Az mı çırpındı gözlerim, gözlerinin içinde?
Az mı dolaştı ellerim köşe bucak, ellerini tutabilmek için?
Az mı yandı, kavruldu çıplak yüreklerimiz kızgın bir sevda güneşinde?
Ne türküler dinledik dağ rüzgârlarından,
Ne şiirler yazdık denizlerin üstüne sevdâ sevdâ,
-Denizler bitmeden-
Ve ne ölümler yaşadık, ölümden söz etmeden.
....
Bil ki ölümle bitmeyecek sana sevgim,
Senle dolu anılarımı yüreğime gömeceğim,
Ellerinin sıcaklığını saklayıp avuçlarımda
Onlarla birlikte gideceğim.
O, gündoğuşu gülüşünden
Tablolar yapıp asacağım pembe bulutlara
Ve en güzel şarkılarını rüzgârlara kaydedeceğim
Özledikçe; seni dinleyeceğim, seni seyredeceğim.

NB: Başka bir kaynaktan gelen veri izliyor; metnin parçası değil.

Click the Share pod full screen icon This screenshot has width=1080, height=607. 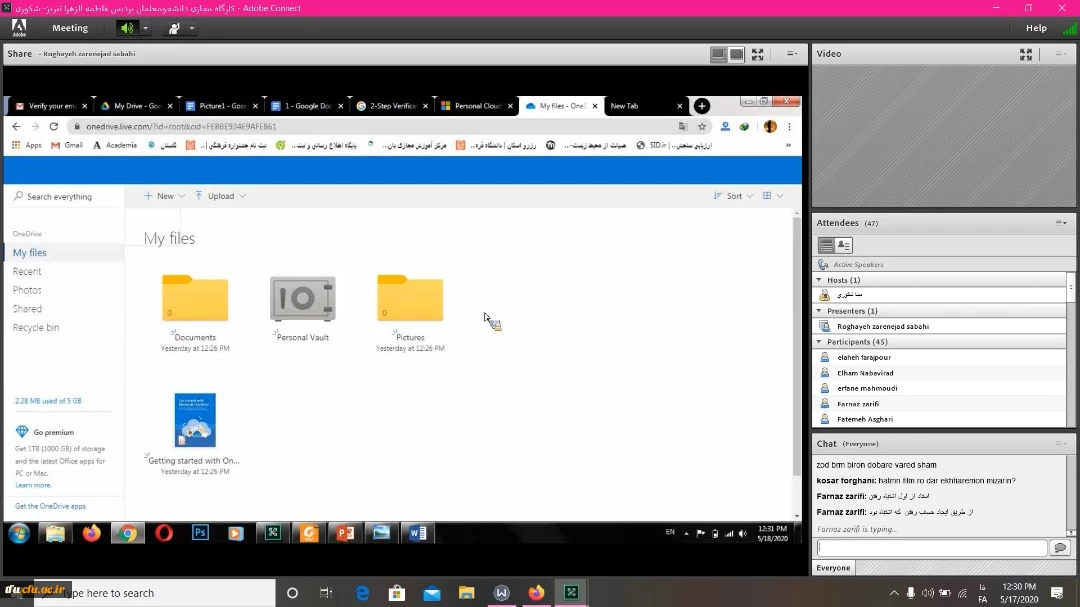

Bil ki ölümle bitmeyecek sana sevgim
Hem o zaman fütursuzca geleceğim başucuna,
Hiç söylenmemiş bir şiir fısıldayacağım belki kulağına,
Ya da sen öyle hissedeceksin
Ve bir hazan rüzgârı gibi eserse bir nefes saçlarında
Bil ki ben oradayım, yüreğin nasıl yanar, bilirim...
Belki de göz pınarlarında iki damla yaş olup gelirim;
Ağlama sakın, düşürme beni,
Bırak seyredeyim gözlerini doyasıya.
Bilirsin, gözlerinin taa içine bakmayı çok severim.
........................
Ağlama sakın,
Düşerim, ve biterim...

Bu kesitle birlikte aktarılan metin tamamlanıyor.